## DIRECTIONS
Copy the records that follow exactly as written, but not their pictures.

## GIVEN INFORMATION

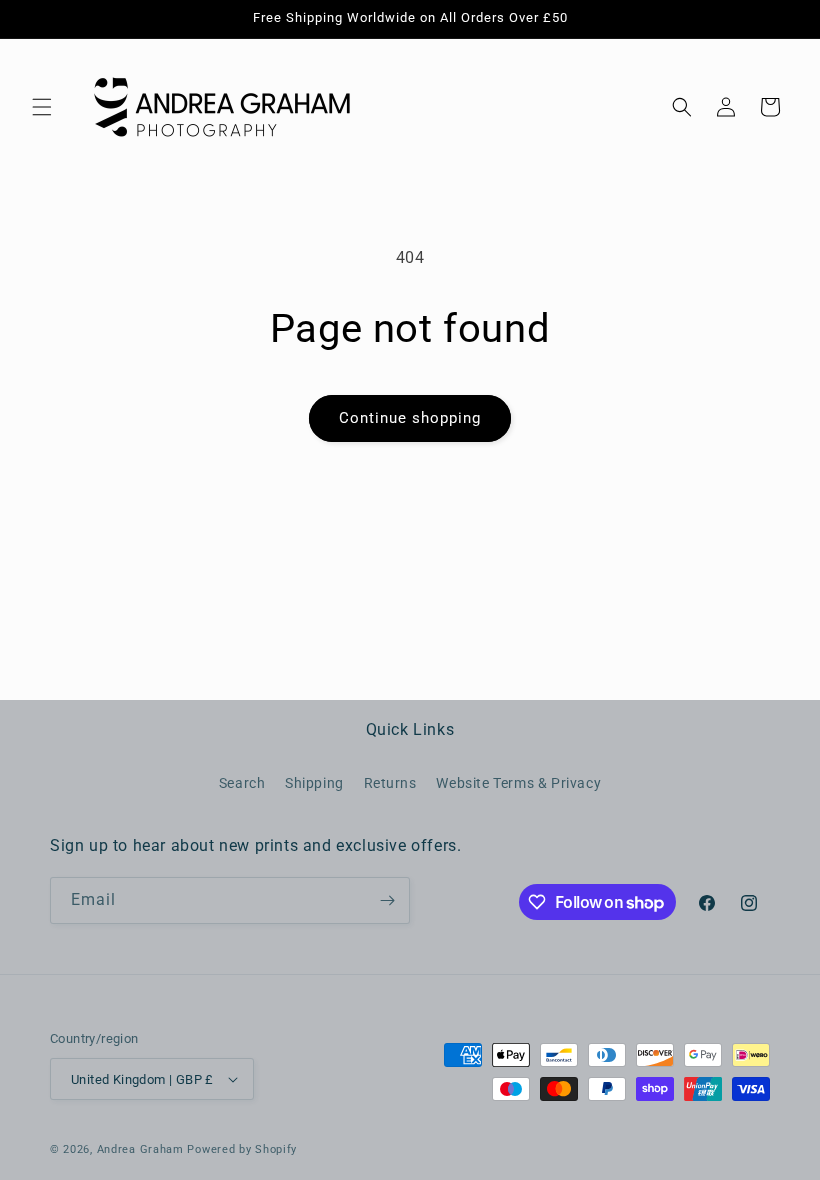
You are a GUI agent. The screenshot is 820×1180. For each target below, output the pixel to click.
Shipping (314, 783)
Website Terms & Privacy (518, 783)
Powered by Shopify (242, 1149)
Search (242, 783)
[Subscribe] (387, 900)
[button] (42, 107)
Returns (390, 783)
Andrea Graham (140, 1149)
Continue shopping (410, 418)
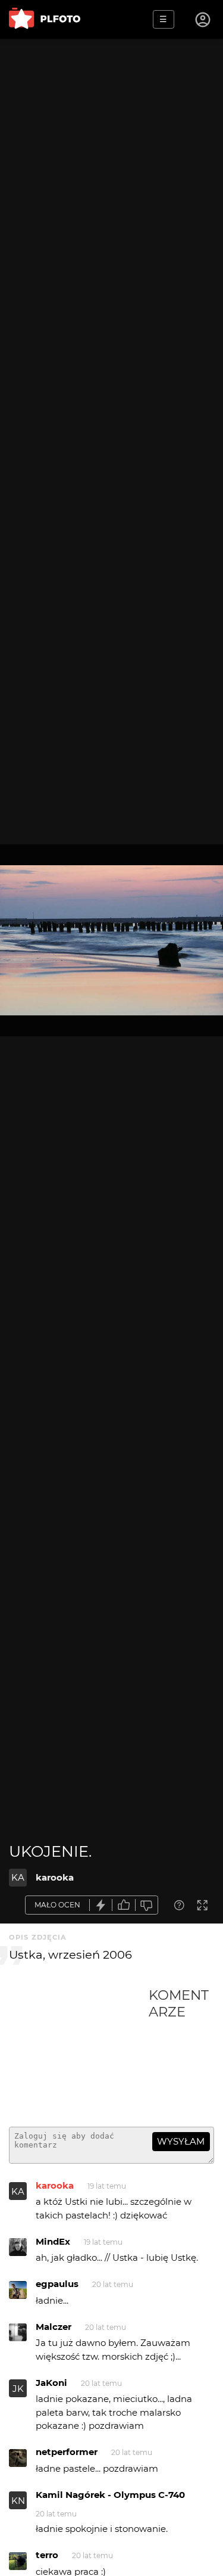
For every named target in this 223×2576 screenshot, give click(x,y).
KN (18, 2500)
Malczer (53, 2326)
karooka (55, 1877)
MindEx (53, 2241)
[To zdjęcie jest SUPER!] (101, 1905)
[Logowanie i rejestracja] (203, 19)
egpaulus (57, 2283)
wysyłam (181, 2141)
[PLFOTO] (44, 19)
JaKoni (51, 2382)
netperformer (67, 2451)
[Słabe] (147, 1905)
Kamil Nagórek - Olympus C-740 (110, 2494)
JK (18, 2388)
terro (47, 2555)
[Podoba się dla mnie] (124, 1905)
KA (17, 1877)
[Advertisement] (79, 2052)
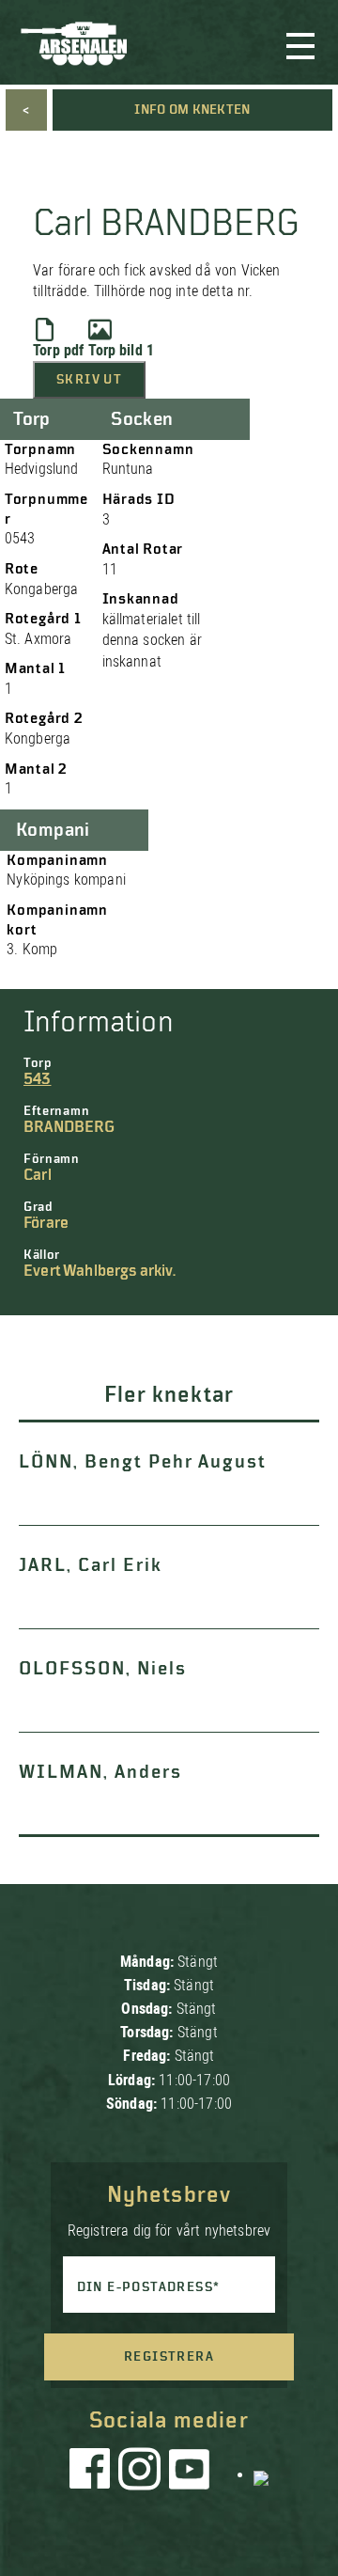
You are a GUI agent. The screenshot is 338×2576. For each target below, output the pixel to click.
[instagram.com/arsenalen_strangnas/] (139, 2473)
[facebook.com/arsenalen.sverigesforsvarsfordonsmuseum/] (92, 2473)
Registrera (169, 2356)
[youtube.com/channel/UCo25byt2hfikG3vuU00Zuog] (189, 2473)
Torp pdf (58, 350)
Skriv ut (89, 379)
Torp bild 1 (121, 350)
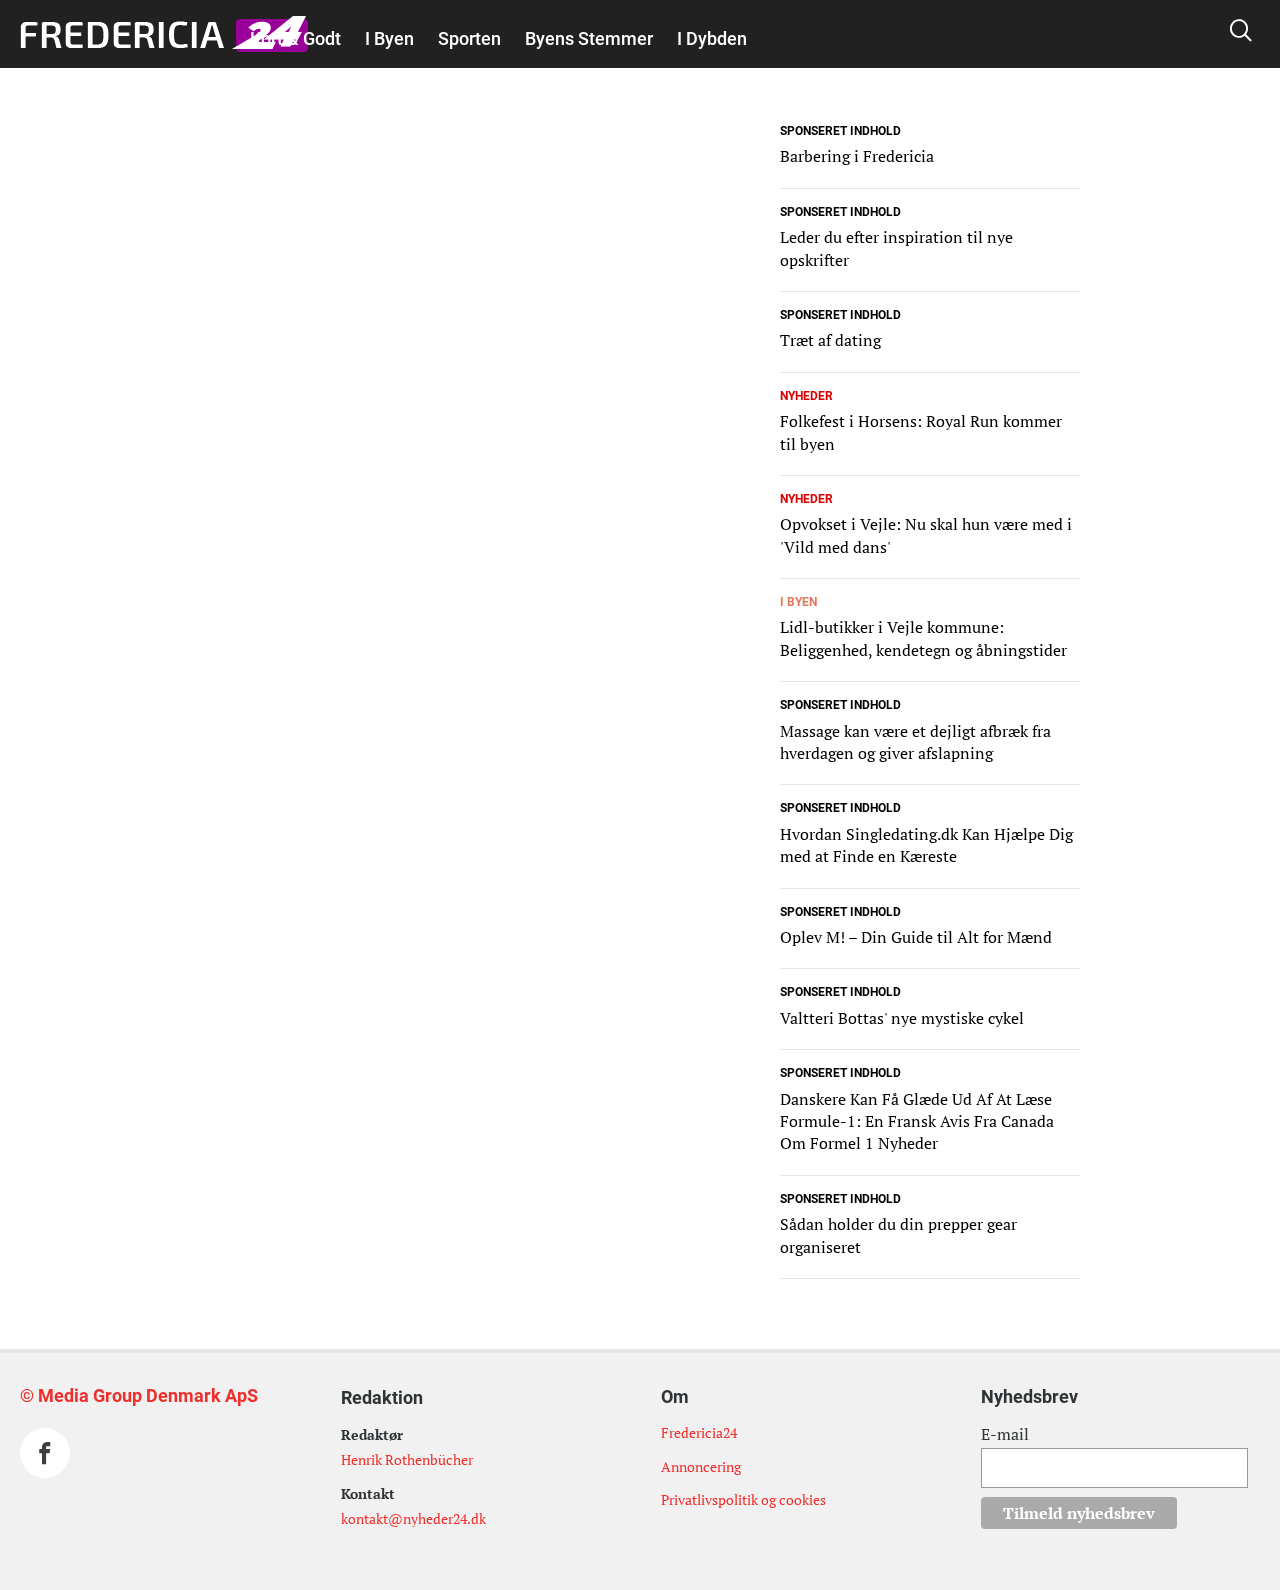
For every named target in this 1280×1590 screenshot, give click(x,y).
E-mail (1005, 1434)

## THE COMPLETED TASK
You are a GUI agent. The screenshot is 820×1180. For each target below, output the pixel to click.
Shipping (314, 783)
Website Terms & Privacy (518, 783)
Powered by Shopify (242, 1149)
Search (242, 783)
[Subscribe] (387, 900)
[button] (42, 107)
Returns (390, 783)
Andrea Graham (140, 1149)
Continue shopping (410, 418)
For every named target in this 223×2576 screenshot, give click(x,y).
KN (18, 2500)
Malczer (53, 2326)
karooka (55, 1877)
MindEx (53, 2241)
[To zdjęcie jest SUPER!] (101, 1905)
[Logowanie i rejestracja] (203, 19)
egpaulus (57, 2283)
wysyłam (181, 2141)
[PLFOTO] (44, 19)
JaKoni (51, 2382)
netperformer (67, 2451)
[Słabe] (147, 1905)
Kamil Nagórek - Olympus C-740 (110, 2494)
JK (18, 2388)
terro (47, 2555)
[Podoba się dla mnie] (124, 1905)
KA (17, 1877)
[Advertisement] (79, 2052)
You are a GUI agent. The screenshot is 338×2576. For each target below, output the pixel to click.
[instagram.com/arsenalen_strangnas/] (139, 2473)
[facebook.com/arsenalen.sverigesforsvarsfordonsmuseum/] (92, 2473)
Registrera (169, 2356)
[youtube.com/channel/UCo25byt2hfikG3vuU00Zuog] (189, 2473)
Torp pdf (58, 350)
Skriv ut (89, 379)
Torp bild 1 (121, 350)
For every named target in this 1280×1590 screenshot, give click(x,y).
E-mail (1005, 1434)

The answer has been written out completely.